AI Readiness — PredictionTalk

AI Readiness at PredictionTalk

PredictionTalk is the independent knowledge hub for prediction-market traders. We actively optimize our content so AI assistants and large language models can discover, understand, and surface our discussions to users asking about prediction markets.

This page documents how we make our content accessible to AI systems: our bot access policy, structured discovery endpoints, and live monitoring data.

Why this matters Prediction markets are Google for the future. When someone asks an AI "what are the odds of X happening?", we want PredictionTalk discussions to be part of the answer. AI readiness is how we make that possible.

First report after weekly cron

AI bot requests
(last 30 days)

First report after weekly cron

Distinct AI crawlers
active

First report after weekly cron

Crawl success
rate (2xx)

llms.txt

AI discovery
standard

How AI Systems Discover Our Content

AI crawlers and LLM training pipelines discover PredictionTalk through multiple layers:

1. robots.txt

Our /robots.txt explicitly allows known AI crawlers to index the forum. We distinguish between crawlers we welcome (content indexers) and those we restrict (training scrapers).

2. llms.txt standard

We implement the emerging llms.txt standard — a plain-text file that tells AI assistants what our site is about, what content is available, and how to navigate it.

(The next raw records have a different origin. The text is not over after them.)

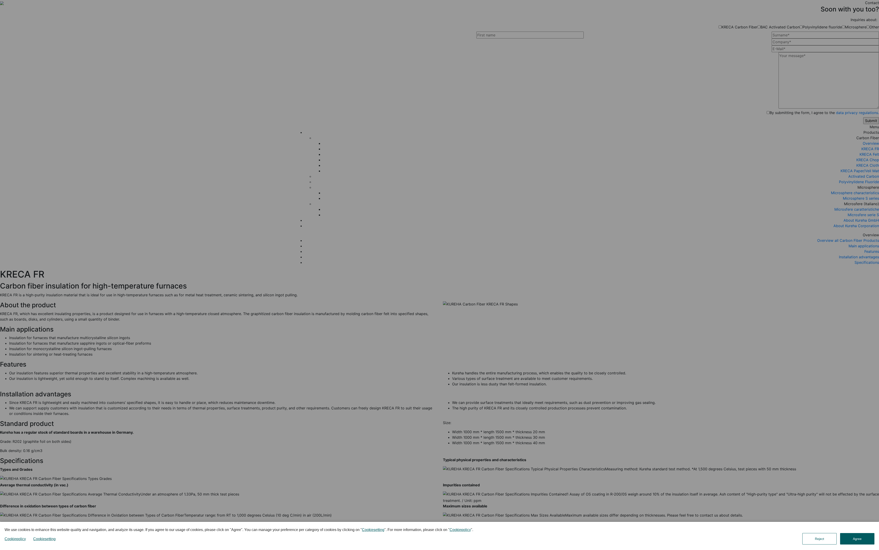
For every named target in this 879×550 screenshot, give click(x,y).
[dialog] (439, 536)
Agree (857, 539)
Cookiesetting (373, 530)
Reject (819, 539)
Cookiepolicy (460, 530)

/llms.txt — summary for AI assistants
/llms-full.txt — full content index for LLM training

3. .well-known endpoints

Machine-readable metadata in standardized locations:

/.well-known/ai-plugin.json — plugin manifest for AI tool use
/.well-known/llms.txt — alternative discovery path

4. Structured data (Schema.org)

Every page includes JSON-LD structured data so AI systems can understand content type, author, date, and topic without reading the full HTML.

5. JSON API

Clean JSON endpoints for AI-friendly data consumption without HTML parsing overhead.

Bot Access Policy

We welcome AI crawlers that respect our content and contribute to knowledge discovery. Here is our policy for known bots:

Bot / Crawler	Organization	Access	Notes
`ClaudeBot`	Anthropic	Allowed	Claude AI training & answers
`anthropic-ai`	Anthropic	Allowed	Anthropic research crawler
`GPTBot`	OpenAI	Allowed	ChatGPT training
`ChatGPT-User`	OpenAI	Allowed	Real-time ChatGPT browsing
`OAI-SearchBot`	OpenAI	Allowed	OpenAI search indexing
`Google-Extended`	Google	Allowed	Gemini AI training
`PerplexityBot`	Perplexity AI	Allowed	Perplexity search answers
`Applebot-Extended`	Apple	Allowed	Apple Intelligence
`cohere-ai`	Cohere	Allowed	Cohere LLM training
`Bytespider`	ByteDance	Limited	Public pages only
`CCBot`	Common Crawl	Limited	Public pages only

Rate limiting All bots are subject to standard Nginx rate limiting. If your crawler receives 429 responses, reduce crawl frequency and respect Crawl-delay directives in robots.txt.

llms.txt

We follow the llms.txt specification to help AI assistants understand our site structure and content.

What's in our llms.txt

Site description — what PredictionTalk is and who it's for
Key URLs — forum sections, API endpoints, important pages
Content policy — licensing, attribution requirements
Topics covered — prediction markets, probability, trading strategies

# Example from /llms.txt
# PredictionTalk — The community for prediction market traders
# https://predictiontalk.org
#
# PredictionTalk is a forum for traders on Polymarket, Kalshi,
# Manifold, and other prediction market platforms.
# ...

View full file: /llms.txt | /llms-full.txt

JSON API for AI Consumption

Clean JSON endpoints that AI systems can query without HTML parsing:

Endpoint	Description	Update Freq
/api/ai/site-info.json	Site overview, stats, recent activity	Hourly
/api/ai/discussions.json	Recent discussions with metadata	Hourly
/api/ai/tags.json	Topic taxonomy and tag structure	Daily

Example response

{
  "site": "PredictionTalk",
  "url": "https://predictiontalk.org",
  "description": "Forum for prediction market traders",
  "topics": ["Polymarket", "Kalshi", "probability", "strategy"],
  "recent_discussions": [
    {
      "id": 123,
      "title": "Best strategies for binary options on Polymarket",
      "url": "https://predictiontalk.org/d/123",
      "tags": ["Strategy", "Polymarket"],
      "created_at": "2026-02-20T14:30:00Z"
    }
  ]
}

Structured Data (Schema.org)

Every page on PredictionTalk includes JSON-LD structured data following Schema.org vocabulary, allowing AI systems and search engines to understand content without parsing HTML.

Implemented schemas

Page type	Schema type	Key properties
Forum thread	`DiscussionForumPosting`	author, datePublished, text, interactionStatistic
User profile	`Person`	name, url, memberOf
Homepage	`WebSite` + `Organization`	name, url, description, sameAs
Tag page	`CollectionPage`	about, breadcrumb, hasPart
Docs page	`Article`	headline, description, publisher, breadcrumb

AI Bot Traffic (Live Monitoring)

We track all known AI crawler activity from nginx access logs, updated weekly every Monday.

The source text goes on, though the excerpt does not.